At T3, lookup dir1/f1
       dir1 inode_ctx->cache_time(T1) < T2, hence do not serve from cache.
       lookup is sent to the brick.

At T4, lookup dir1/f3
       dir1 inode_ctx->cache_time(T1) < T2, hence do not serve from cache.
       lookup is sent to the brick.

Thus the cache of dir1 is invalid until T1+10 min(cache timeout), and also for the 10 min no new cache is added to the dir1.

Consequence:
After any brick down/up, the cache of all the existing directories is invalid and cannot be corrected for max 10 min.

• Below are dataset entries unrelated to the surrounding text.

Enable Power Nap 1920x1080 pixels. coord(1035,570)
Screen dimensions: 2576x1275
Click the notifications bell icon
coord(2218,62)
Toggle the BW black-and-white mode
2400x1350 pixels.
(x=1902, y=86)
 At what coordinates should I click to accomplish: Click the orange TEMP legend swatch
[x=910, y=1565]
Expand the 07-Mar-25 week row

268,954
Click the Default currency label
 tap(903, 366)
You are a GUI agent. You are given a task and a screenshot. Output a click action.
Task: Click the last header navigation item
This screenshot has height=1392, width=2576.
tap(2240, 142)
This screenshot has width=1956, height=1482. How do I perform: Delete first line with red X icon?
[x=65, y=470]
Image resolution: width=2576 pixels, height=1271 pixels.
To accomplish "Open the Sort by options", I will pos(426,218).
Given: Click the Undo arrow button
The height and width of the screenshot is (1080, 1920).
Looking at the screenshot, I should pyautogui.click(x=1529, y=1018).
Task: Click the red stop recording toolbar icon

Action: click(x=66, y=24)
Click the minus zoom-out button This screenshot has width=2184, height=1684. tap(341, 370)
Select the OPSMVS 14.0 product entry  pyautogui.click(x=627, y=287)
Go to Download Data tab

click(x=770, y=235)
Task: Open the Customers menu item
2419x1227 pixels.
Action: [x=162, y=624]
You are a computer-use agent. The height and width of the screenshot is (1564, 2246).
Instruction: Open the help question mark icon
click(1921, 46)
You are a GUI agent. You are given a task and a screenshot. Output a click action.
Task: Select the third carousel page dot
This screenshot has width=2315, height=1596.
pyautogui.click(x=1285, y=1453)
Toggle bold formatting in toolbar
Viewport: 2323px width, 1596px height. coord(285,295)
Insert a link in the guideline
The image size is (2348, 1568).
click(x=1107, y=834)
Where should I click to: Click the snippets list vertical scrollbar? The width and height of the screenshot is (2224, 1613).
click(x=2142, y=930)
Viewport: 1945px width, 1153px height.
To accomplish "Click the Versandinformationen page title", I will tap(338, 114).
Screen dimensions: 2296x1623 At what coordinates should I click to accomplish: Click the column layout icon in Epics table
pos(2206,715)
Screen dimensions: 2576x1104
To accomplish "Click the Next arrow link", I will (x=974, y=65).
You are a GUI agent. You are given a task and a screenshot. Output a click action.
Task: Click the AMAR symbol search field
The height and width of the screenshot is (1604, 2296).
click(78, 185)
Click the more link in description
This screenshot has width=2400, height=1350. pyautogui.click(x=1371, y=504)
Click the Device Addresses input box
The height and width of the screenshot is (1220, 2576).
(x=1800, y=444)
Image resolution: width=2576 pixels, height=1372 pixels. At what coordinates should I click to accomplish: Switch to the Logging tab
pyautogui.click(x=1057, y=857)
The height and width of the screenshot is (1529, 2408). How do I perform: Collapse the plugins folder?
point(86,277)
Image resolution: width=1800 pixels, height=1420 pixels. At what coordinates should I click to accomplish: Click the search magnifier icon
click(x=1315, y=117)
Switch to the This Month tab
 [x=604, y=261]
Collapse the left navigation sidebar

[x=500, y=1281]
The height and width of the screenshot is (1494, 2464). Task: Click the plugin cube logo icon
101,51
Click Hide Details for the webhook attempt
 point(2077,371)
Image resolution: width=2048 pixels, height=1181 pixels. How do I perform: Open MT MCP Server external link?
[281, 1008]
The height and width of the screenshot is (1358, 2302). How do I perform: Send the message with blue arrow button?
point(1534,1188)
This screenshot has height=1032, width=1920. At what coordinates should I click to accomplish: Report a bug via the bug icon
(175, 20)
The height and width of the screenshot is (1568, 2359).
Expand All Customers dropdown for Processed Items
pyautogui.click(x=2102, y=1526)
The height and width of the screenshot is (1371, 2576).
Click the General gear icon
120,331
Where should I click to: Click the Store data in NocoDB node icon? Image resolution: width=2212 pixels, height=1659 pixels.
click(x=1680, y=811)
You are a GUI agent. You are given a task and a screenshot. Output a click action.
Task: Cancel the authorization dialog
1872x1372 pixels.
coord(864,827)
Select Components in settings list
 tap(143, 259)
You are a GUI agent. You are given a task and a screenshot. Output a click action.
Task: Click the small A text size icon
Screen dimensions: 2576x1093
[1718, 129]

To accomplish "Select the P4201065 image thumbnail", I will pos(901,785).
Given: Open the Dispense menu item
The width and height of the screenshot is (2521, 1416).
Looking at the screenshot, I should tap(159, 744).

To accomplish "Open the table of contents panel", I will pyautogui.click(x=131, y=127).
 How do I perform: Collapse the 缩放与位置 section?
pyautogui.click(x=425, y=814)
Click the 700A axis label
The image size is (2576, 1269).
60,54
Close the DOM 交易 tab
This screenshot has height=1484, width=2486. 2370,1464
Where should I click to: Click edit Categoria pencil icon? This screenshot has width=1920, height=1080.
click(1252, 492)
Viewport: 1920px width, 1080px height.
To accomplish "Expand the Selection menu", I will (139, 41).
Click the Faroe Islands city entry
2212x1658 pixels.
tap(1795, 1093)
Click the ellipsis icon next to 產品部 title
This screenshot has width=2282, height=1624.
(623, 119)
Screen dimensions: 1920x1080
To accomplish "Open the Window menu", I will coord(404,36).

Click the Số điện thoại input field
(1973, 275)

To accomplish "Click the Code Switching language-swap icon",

Thus after brick down/up the nl-cache doesn't work for the directories that already had the cache, for the max of 10 min.



Solution:
If the inoce_ctx->cachetime < brick_down time, then delete the existing cache and start populating fresh cache.

Comment 5 Atin Mukherjee 2017-06-04 08:03:28 UTC

Upstream patch : https://review.gluster.org/17453

Comment 6 Atin Mukherjee 2017-06-13 05:01:41 UTC

(In reply to Atin Mukherjee from comment #5)
> Upstream patch : https://review.gluster.org/17453

One more upstream patch https://review.gluster.org/#/c/17450/ is required here.

Comment 7 Atin Mukherjee 2017-06-13 10:27:26 UTC

downstream patches:

https://code.engineering.redhat.com/gerrit/#/c/108886/
https://code.engineering.redhat.com/gerrit/#/c/108892/

Comment 11 errata-xmlrpc 2017-09-21 04:41:45 UTC

Since the problem described in this bug report should be
resolved in a recent advisory, it has been closed with a
resolution of ERRATA.

For information on the advisory, and where to find the updated
files, follow the link below.

If the solution does not work for you, open a new bug report.

https://access.redhat.com/errata/RHBA-2017:2774